The Georgia Supreme Court has just held that the Georgia retraction statute does apply to Internet speech (specifically, to posts on a Web-based discussion group). (Mathis v. Cannon, No. S02G0361, Nov. 25.) The statute, Ga. Stat. Ann. § 51-5-11, protects defendants from punitive damages if they promptly and prominently publish a retraction "in a regular issue of the newspaper or other publication in question." (They may still be liable for compensatory damages.) The court held that "other publication" includes Internet publications, and didn't respond to the dissent's argument that the "regular issue" language excludes occasional Web posts, which don't come in periodical "issues."

What's more, the court justified its position not just by referring to the specific terms of the statute, but also by appealing to broader principles:

Our reasons for preferring this broader reading are many. . . . It encourages defamation victims to seek self-help, their first remedy . . . . It eliminates the difficult task of determining what is a "written publication" and who is the "print media" at a time when any individual with a computer can become a publisher. It supports free speech by extending the same protection to the private individual who speaks on matters of public concern as newspapers and other members of the press now enjoy. In short, it strikes a balance in favor of "uninhibited, robust, and wide-open" debate in an age of communications when "anyone, anywhere in the world, with access to the Internet" can address a worldwide audience of readers in cyberspace.

Courts in other states may well find this reasoning influential in interpreting their own statutes.

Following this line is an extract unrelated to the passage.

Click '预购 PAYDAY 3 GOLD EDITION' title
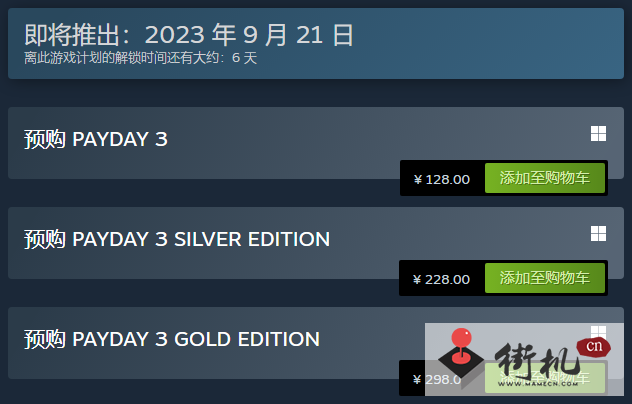[172, 339]
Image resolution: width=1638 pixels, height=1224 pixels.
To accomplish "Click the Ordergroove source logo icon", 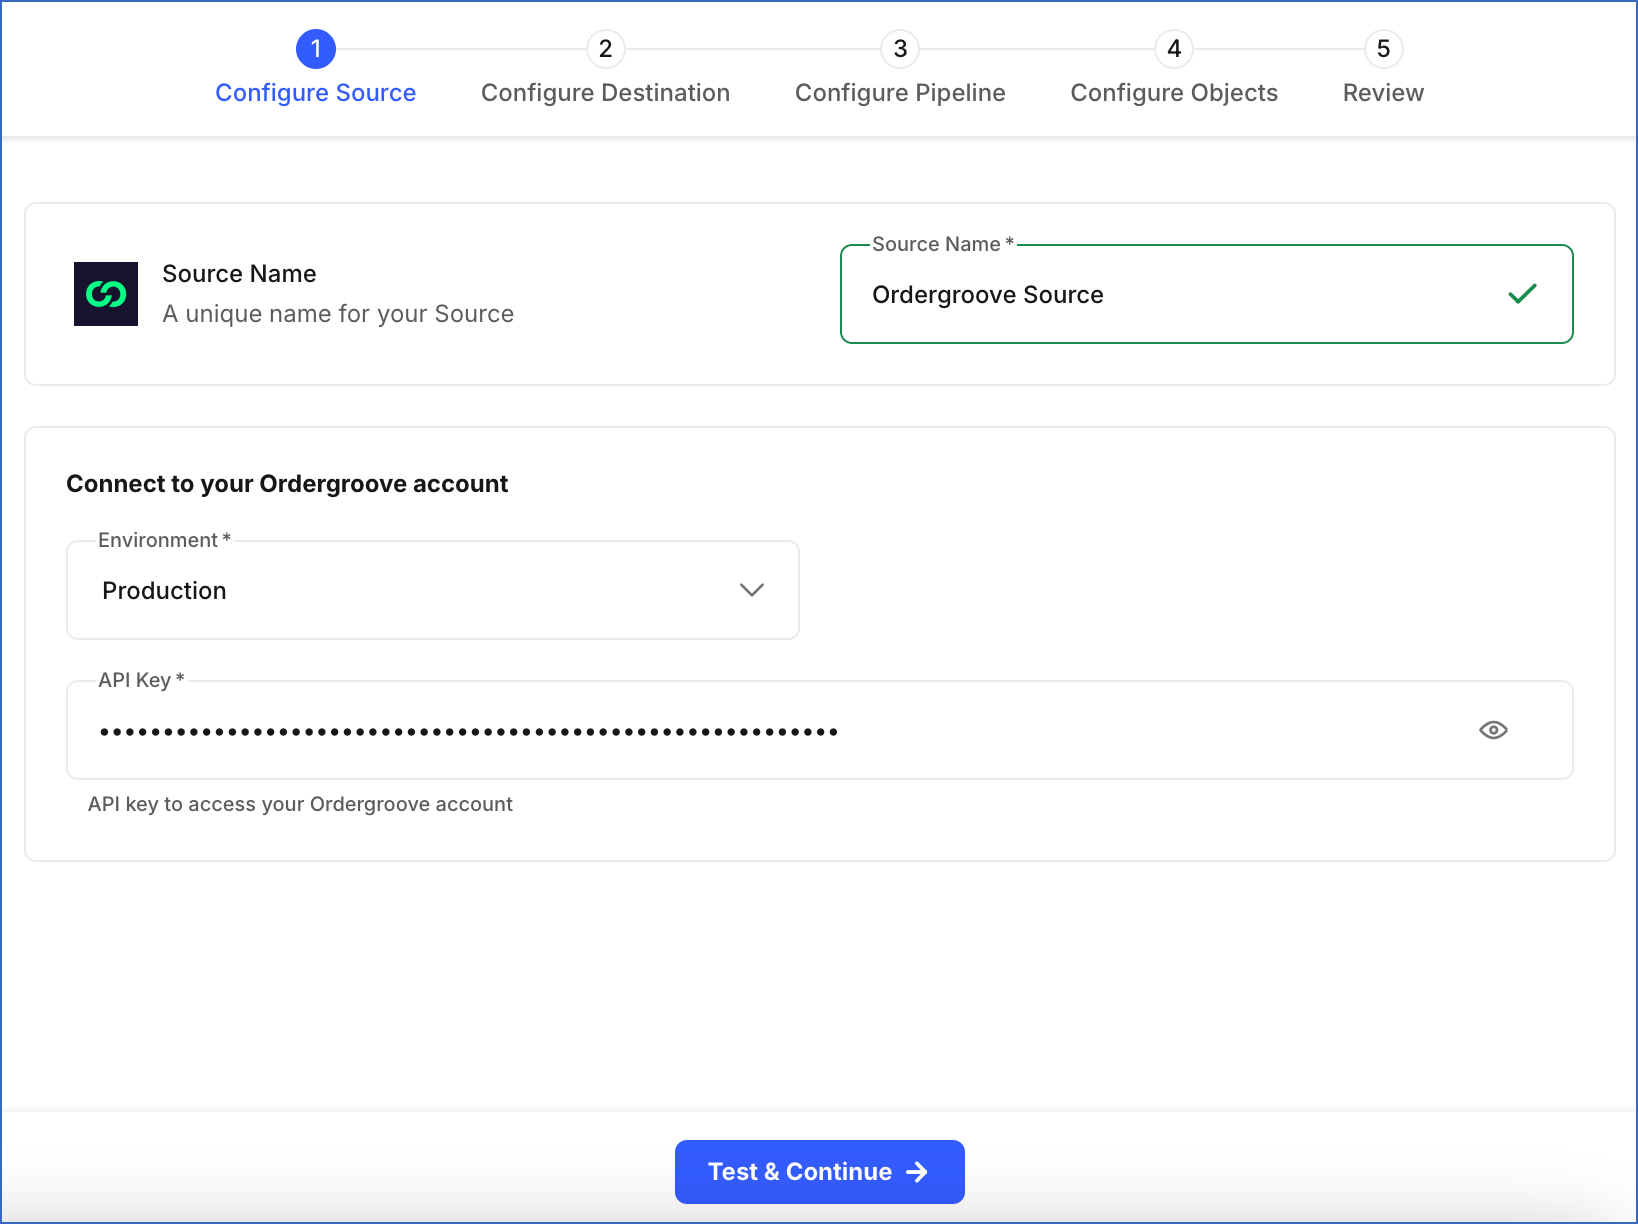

Of course, some courts may disagree with this approach, especially if the statutory text seems inconsistent with it. Thus, a Wisconsin intermediate appellate court held several years ago that a state retraction statute that protected "periodical[s]" didn't apply to posts on Web-based chatrooms. (It's in the Cards v. Fuschetto, 535 N.W.2d 11 (Wis. App. 1995).) Slate might still be protected by this statute, but other forms of Internet speech may not be.

Isn't this sort of discrimination between some media ("periodicals") and other media, well, discriminatory? Yes, it is, but courts have held that legislatures have considerable latitude in discriminating, even among media, so long as their discrimination is based only on the medium, and is neutral as to the content and viewpoint of the speech. So it's unlikely that medium-specific retraction statutes will be struck down as unconstitutionally discriminatory - but not unlikely that they'll be read broadly by courts such as the Georgia Supreme Court.

What about other special statutory media privileges, such as protections for reporters who are called to disclose their sources? If I'm called to testify about something in California court, can I say that I was planning to post something about it on my periodically updated weblog, and avoid punishment for contempt of court under Cal. Evid. Code § 1070:

A publisher, editor, reporter, or other person connected with or employed upon a newspaper, magazine, or other periodical publication, or by a press association or wire service, or any person who has been so connected or employed, cannot be adjudged in contempt . . . for refusing to disclose . . . the source of any information procured while so connected or employed for publication in a newspaper, magazine or other periodical publication, or for refusing to disclose any unpublished information obtained or prepared in gathering, receiving or processing of information for communication to the public.

What about press credentials-can I get a seat in the Supreme Court area reserved for journalists on the grounds that I'm a weblogger? Can Glenn Reynolds, who has a readership in the tens of thousands? Can Tom Goldstein, who runs a weblog devoted to Supreme Court issues? When millions are in some sense part of the media, who decides who gets media privileges? Right now, no-one knows for sure.